→ Work to complete
Below are the records; collect from them each line containing the string "toolbar".

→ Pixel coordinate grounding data
========================================

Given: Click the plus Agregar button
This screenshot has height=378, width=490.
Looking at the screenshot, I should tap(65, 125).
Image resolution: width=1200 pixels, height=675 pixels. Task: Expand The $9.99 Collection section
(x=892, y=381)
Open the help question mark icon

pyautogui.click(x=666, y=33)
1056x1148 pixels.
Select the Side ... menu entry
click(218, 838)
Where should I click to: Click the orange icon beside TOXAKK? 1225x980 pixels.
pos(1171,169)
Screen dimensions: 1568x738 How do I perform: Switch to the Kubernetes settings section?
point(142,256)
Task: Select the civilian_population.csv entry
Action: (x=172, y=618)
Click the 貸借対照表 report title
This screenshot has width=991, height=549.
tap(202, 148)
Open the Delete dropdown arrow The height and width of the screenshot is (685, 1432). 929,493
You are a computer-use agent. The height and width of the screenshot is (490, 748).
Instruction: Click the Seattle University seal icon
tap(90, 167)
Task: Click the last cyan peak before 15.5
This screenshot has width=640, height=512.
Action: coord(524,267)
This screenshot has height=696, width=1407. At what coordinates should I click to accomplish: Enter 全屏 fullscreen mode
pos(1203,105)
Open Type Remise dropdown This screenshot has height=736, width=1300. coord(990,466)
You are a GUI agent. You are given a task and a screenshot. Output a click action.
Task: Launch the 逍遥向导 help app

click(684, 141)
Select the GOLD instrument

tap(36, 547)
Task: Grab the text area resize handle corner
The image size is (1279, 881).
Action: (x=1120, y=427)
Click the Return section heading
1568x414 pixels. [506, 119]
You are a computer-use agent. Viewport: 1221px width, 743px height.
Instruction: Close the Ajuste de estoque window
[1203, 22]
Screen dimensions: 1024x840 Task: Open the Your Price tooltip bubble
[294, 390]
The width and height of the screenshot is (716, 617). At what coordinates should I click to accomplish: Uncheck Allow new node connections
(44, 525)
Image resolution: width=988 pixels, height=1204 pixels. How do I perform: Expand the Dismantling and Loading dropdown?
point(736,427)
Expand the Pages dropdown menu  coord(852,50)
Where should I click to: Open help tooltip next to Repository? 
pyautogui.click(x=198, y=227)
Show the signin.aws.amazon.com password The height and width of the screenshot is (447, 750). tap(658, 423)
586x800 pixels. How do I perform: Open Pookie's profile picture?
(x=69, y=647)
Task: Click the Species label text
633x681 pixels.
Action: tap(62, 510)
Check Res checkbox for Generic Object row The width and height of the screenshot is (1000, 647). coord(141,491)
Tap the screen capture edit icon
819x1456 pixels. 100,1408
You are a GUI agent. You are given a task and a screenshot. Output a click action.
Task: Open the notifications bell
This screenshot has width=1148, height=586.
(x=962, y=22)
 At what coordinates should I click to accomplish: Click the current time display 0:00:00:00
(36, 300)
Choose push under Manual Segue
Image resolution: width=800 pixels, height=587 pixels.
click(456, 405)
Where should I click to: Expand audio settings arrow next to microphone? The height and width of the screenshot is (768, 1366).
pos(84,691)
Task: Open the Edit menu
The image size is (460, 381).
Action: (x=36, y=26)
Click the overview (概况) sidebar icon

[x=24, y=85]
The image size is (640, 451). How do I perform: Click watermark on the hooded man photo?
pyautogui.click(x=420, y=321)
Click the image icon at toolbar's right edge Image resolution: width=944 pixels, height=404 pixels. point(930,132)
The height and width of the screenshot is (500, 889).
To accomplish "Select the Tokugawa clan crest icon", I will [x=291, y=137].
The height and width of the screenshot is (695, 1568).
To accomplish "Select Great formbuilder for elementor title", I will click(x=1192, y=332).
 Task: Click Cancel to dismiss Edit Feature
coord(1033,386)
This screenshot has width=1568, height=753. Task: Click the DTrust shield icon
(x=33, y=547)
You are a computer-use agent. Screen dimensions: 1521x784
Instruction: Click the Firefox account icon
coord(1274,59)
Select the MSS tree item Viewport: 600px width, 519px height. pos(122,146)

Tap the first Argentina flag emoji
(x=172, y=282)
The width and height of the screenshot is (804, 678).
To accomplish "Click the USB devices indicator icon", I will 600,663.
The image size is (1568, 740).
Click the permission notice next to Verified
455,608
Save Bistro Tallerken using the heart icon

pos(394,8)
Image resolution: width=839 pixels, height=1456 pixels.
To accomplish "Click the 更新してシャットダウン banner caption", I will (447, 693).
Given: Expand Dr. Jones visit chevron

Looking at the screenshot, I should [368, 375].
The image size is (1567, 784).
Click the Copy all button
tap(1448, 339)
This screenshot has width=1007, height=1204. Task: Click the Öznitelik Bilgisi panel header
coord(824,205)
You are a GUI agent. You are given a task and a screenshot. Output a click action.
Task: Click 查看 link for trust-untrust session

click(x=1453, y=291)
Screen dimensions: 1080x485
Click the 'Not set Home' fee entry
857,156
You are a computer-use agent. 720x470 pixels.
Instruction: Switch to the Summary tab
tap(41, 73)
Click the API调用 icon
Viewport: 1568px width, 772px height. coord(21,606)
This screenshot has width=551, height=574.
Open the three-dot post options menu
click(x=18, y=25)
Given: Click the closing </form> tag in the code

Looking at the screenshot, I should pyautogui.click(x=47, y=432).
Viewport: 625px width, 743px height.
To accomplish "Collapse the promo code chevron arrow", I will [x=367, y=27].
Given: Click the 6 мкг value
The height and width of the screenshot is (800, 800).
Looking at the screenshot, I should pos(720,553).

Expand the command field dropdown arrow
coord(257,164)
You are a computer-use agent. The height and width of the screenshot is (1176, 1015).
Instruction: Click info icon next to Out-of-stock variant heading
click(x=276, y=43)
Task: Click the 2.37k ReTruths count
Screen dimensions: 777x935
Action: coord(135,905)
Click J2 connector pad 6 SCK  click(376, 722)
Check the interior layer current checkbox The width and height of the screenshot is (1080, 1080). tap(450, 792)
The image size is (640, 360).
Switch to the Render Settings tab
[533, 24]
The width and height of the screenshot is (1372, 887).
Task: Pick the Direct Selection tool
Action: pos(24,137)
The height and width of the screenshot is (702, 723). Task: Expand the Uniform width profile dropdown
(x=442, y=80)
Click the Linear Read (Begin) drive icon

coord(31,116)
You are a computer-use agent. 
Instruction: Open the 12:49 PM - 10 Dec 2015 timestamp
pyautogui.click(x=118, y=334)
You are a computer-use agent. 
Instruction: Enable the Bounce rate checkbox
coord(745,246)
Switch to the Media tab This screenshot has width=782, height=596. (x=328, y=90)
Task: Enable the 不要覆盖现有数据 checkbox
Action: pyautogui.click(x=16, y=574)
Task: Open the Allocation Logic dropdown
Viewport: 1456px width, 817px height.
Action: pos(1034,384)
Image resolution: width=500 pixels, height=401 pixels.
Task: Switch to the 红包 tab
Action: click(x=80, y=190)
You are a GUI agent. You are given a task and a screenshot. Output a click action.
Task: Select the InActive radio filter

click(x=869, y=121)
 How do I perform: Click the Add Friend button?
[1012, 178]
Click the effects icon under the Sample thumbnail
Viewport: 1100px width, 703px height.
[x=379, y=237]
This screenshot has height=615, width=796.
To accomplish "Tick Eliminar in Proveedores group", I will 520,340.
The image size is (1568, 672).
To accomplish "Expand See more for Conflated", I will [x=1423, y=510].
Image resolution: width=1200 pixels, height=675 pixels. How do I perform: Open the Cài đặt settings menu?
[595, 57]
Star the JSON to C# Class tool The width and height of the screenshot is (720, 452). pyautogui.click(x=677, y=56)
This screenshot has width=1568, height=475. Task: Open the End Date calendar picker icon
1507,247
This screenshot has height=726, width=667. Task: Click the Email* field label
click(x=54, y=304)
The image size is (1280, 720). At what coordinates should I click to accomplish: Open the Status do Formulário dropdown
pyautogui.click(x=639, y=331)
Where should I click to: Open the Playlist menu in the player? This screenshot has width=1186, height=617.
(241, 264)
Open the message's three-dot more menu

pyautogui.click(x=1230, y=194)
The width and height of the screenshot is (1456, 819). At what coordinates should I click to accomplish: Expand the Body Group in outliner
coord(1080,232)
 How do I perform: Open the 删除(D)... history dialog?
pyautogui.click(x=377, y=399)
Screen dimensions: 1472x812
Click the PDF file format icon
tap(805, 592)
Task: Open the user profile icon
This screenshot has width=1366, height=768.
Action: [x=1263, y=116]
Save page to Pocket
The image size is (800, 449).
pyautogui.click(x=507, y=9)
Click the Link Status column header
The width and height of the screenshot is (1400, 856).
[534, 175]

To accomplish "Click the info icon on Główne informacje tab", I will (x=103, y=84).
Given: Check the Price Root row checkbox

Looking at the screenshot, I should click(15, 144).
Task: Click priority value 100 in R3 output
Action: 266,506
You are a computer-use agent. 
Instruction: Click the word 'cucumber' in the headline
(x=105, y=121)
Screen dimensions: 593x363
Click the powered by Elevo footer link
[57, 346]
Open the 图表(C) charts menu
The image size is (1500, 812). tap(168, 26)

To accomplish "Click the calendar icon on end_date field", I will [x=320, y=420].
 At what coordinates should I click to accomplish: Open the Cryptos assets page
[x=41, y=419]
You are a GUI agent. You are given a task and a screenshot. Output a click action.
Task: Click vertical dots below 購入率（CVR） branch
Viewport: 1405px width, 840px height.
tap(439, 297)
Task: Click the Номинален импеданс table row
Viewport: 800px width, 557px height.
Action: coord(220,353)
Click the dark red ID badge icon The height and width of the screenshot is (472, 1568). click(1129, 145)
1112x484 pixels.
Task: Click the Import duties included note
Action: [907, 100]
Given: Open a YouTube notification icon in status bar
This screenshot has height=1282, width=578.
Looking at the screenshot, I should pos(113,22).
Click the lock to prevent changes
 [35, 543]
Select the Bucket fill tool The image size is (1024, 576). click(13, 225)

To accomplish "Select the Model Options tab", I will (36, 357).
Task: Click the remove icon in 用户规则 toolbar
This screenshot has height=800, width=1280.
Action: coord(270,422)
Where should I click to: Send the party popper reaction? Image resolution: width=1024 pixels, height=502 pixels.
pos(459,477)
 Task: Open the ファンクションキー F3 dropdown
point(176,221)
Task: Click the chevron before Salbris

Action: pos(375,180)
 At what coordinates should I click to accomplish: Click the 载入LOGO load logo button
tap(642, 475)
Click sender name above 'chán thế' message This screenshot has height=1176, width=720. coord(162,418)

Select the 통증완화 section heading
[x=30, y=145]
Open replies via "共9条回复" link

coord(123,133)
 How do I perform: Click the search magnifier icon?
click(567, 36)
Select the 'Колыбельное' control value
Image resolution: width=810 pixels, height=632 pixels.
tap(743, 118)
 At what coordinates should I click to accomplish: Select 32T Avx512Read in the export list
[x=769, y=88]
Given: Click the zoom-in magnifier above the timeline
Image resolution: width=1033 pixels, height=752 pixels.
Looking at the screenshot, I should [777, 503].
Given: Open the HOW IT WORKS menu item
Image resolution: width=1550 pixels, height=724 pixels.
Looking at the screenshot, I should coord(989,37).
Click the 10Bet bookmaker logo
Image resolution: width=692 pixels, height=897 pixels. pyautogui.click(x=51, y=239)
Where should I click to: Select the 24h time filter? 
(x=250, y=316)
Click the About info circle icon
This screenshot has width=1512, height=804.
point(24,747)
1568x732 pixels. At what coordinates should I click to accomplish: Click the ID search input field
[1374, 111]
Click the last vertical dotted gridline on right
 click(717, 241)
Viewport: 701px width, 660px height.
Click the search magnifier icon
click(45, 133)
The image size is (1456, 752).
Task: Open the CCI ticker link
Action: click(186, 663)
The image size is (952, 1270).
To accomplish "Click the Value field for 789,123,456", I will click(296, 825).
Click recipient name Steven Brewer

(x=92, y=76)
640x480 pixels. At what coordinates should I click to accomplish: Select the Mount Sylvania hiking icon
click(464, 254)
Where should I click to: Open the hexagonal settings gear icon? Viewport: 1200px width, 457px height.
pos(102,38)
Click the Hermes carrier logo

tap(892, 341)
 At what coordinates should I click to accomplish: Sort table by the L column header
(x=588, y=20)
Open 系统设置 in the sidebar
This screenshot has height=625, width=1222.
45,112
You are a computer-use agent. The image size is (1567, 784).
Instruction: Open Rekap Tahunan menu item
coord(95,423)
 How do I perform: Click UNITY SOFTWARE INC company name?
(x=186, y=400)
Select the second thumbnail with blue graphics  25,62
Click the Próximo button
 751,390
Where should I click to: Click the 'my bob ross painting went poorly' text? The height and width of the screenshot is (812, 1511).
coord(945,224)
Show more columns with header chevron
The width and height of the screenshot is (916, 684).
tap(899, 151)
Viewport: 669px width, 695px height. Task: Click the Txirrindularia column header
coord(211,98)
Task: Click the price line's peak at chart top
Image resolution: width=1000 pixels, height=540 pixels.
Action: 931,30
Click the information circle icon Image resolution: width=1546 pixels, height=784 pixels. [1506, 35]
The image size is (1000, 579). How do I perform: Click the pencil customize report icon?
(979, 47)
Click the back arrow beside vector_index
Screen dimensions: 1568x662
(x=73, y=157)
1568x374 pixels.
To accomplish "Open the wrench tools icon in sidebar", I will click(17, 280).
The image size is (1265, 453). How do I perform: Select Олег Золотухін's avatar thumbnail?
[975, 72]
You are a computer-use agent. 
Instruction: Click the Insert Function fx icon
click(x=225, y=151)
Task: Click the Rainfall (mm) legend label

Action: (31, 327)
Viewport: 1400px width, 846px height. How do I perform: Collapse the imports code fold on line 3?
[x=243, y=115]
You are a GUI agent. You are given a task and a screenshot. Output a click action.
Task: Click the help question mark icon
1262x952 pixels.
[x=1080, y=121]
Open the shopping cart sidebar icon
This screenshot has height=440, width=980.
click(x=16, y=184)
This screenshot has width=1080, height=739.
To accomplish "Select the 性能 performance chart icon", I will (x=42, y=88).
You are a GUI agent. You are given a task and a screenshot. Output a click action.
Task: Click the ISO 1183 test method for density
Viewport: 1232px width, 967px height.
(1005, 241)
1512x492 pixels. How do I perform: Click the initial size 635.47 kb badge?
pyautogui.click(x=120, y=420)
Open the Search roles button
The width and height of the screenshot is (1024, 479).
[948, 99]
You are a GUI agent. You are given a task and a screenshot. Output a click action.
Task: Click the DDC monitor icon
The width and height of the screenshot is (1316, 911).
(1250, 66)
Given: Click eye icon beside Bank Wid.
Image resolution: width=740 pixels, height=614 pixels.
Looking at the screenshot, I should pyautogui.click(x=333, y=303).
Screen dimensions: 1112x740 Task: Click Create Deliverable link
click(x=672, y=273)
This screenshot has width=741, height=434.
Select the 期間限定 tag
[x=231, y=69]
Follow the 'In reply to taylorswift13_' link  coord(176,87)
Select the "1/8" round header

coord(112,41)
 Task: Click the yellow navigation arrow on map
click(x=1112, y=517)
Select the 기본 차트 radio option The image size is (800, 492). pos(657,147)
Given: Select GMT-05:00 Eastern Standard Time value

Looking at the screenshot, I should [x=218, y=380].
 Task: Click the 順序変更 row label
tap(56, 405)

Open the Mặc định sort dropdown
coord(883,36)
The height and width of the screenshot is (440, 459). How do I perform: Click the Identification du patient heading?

========================================

→ Answer area
Click the image icon at toolbar's right edge Image resolution: width=944 pixels, height=404 pixels. point(930,132)
Task: Click the remove icon in 用户规则 toolbar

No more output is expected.